Watershed segmentation algorithm for segmenting occluded leaves in matlab

Question

The main task is to eliminate the complicated background of a leaf and extract the targeted leaf from an occluded leaf image in MATLAB. To eliminate the background i have applied K-means clustering algo. Now the main task is to segment the leaf from an occluded leaf using watershed segmentation algorithm. I am not able to find the perfect segments for every single leaf. Please help me. I have uploaded the sample images and also watershed segmentation code.

ORIGINAL IMAGE

Image after eliminating background using K-Means clustering algorithm and watershed Segmentation superimposed on original image

I want the main middle leaf to be a single segment, so that i can extract it.
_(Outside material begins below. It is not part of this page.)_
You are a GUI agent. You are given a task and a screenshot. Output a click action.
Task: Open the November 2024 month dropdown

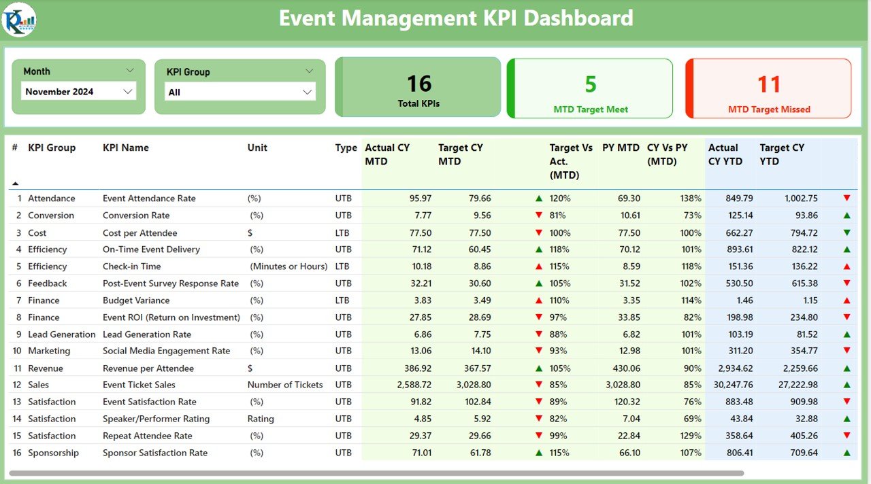pyautogui.click(x=78, y=91)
I have given the watershed segmentation code below

function wateralgo(img)

F=imread(img);

F=im2double(F);

%Converting RGB image to Intensity Image
r=F(:,:,1);
g=F(:,:,2);
b=F(:,:,3);
I=(r+g+b)/3;
imshow(I);

%Applying Gradient
hy = fspecial('sobel');
hx = hy';
Iy = imfilter(double(I), hy, 'replicate');
Ix = imfilter(double(I), hx, 'replicate');
gradmag = sqrt(Ix.^2 + Iy.^2);
figure, imshow(gradmag,[]), title('Gradient magnitude (gradmag)');

L = watershed(gradmag);
Lrgb = label2rgb(L);
figure, imshow(Lrgb), title('Watershed transform of gradient magnitude (Lrgb)');

se = strel('disk',20);
Io = imopen(I, se);
figure, imshow(Io), title('Opening (Io)');
Ie = imerode(I, se);
Iobr = imreconstruct(Ie, I);
figure, imshow(Iobr), title('Opening-by-reconstruction (Iobr)');

Ioc = imclose(Io, se);
figure, imshow(Ioc), title('Opening-closing (Ioc)');

Iobrd = imdilate(Iobr, se);
Iobrcbr = imreconstruct(imcomplement(Iobrd), imcomplement(Iobr));
Iobrcbr = imcomplement(Iobrcbr);
figure, imshow(Iobrcbr), title('Opening-closing by reconstruction (Iobrcbr)');

fgm = imregionalmin(Iobrcbr);
figure, imshow(fgm), title('Regional maxima of opening-closing by reconstruction (fgm)');

I2 = I;
I2(fgm) = 255;
figure, imshow(I2), title('Regional maxima superimposed on original image (I2)');

se2 = strel(ones(7,7));
fgm2 = imclose(fgm, se2);
fgm3 = imerode(fgm2, se2);
fgm4 = bwareaopen(fgm3, 20);
I3 = I;
I3(fgm4) = 255;
figure, imshow(I3), title('Modified regional maxima superimposed on original image (fgm4)');

bw = im2bw(Iobrcbr, graythresh(Iobrcbr));
figure, imshow(bw), title('Thresholded opening-closing by reconstruction (bw)');

D = bwdist(bw);
DL = watershed(D);
bgm = DL == 0;
figure, imshow(bgm), title('Watershed ridge lines (bgm)');

gradmag2 = imimposemin(gradmag, bgm | fgm4);
L = watershed(gradmag2);
I4 = I;
I4(imdilate(L == 0, ones(3, 3)) | bgm | fgm4) = 255;
figure, imshow(I4), title('Markers and object boundaries superimposed on original image (I4)');

Lrgb = label2rgb(L, 'jet', 'w', 'shuffle');
figure, imshow(Lrgb), title('Colored watershed label matrix (Lrgb)');

figure, imshow(I), hold on
himage = imshow(Lrgb);
set(himage, 'AlphaData', 0.3);
title('Lrgb superimposed transparently on original image');
end

Answer 1

I think you should try a foreground extraction algorithm rather than a general segmentation. One such algorithm is GrabCut. Another thing that be helpful is to achieve some level of illumination variance in your image representation prior to trying to extract the foreground object. One way to do so is to work in the Chong color space.